I am now facing the same with 'Bloodrayne' (2002) which has a great setting in that you are a half-vampire woman fighting the Nazis 1935-8 and the various demons they have released, starting in Louisiana then in Argentina and Germany. You fight against the so-called Gegen-Geist Gruppe with a range of interesting personalities from priests to cyborgs to sorcerors and just tough soldiers. You can replenish yourself by draining others' blood. The game allows some of the most elegant moves I have seen in a computer game with you spinning through the air in slow motion firing at enemies. Again very atmospheric with challenging tasks. However, soon you realise no matter how big a gun you get or acrobatic combat attacks you can carry out, you are going to die. From mid-way through I have been unable to progress without a health replenishing cheat and a cheat so that the monsters suffer more damage and yet I turn a corner and I m eaten in seconds without warning. Now even with cheats I cannot progress beyond the walking robot (think the two-legged ones in the movie 'Return of the Jedi' or those in 'Deus Ex' if you have played it) firing rockets and a minigun faster than I can even bring a gun to bear on it. In 'Bloodrayne' whilst your opponents get stronger you do not nor do you get armour and the people you can feed off for health become fewer all the time. As with 'Vampire: The Masquerade - Bloodlines' I am going to bale out and never find out the end of the story. (There is a third example, a very different game, 'Freelancer' (2003 - it took 4 years to develop) in which you are a space trader in the future uncovering a mystery about alien artifacts and despite becoming incredibly wealthy from trading I cannot buy a spaceship that allows me to survive when whole fleets come after me and just blow me apart in seconds, you cannot avoid encountering them in the story).

I accept that I am not the world's best gamer, but I am certainly far from being the worst. I am persistent and I use walkthroughs to help out when I get stuck so I am not blundering into these things. I want a challenge, but I do not want to get three-quarters of a way through a game or even much less and find that no matter what I do (even using cheats in some cases) I cannot progress.
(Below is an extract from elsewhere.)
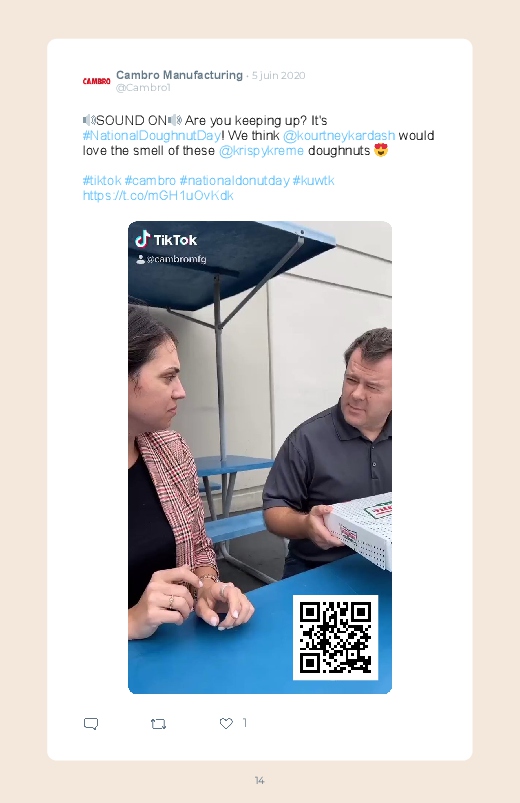Follow the #tiktok hashtag
This screenshot has height=803, width=520.
tap(101, 181)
I think it comes down to insufficient games testing or the people they use to do it who probably live games and know how to twist their fingers to hit ten keys simultaneously on a PC keyboard to pull these things off. Yes, the opponents should get tougher, but there should never be a sense that they are unbeatable. Yes, they should be able to kill you but not in seconds, there should at least be a chance of fighting back or finding something or developing some skill that allows you to improve your chances. This is where 'Deus Ex' was so good and 'Bloodrayne' so weak. What is the point of developing a complex story and characters if the bulk of buyers of the product are never going to see them. 'Easy' level should mean 'easy', not 'barely completable'. This goes for strategy and first/third person shooters. Allow the player to truly choose the depth of their challenge otherwise they will choose to buy someone else's products.
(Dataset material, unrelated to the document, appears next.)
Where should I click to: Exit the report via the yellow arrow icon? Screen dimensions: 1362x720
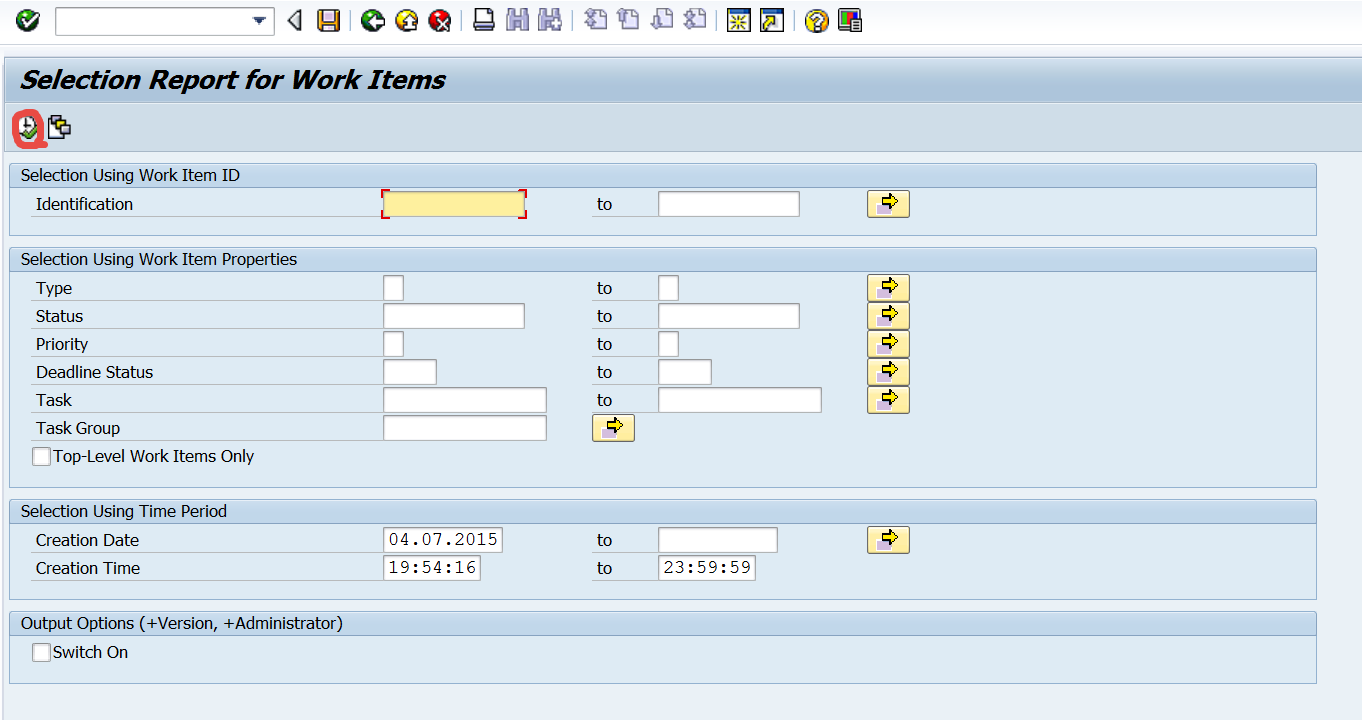405,20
P.P. I managed to complete 'BloodRayne' but only through using an invulnerability cheat and even then I lost a couple of times because you have to defeat a demon before it grows too large. I found I was closer to the end than I had realised but given that the final battle involves a vast demon who inflicts immense damage with every blow I have no idea how you are supposed to survive without cheating. It was only at the end that I found out how to target anti-tank weapons, something I had not gathered from the training or information up until then. I notice 'BloodRayne 2' addresses some of the difficulties of the first allowing you to send out your spirit to feed on people at a distance and to build up a range of different attacks.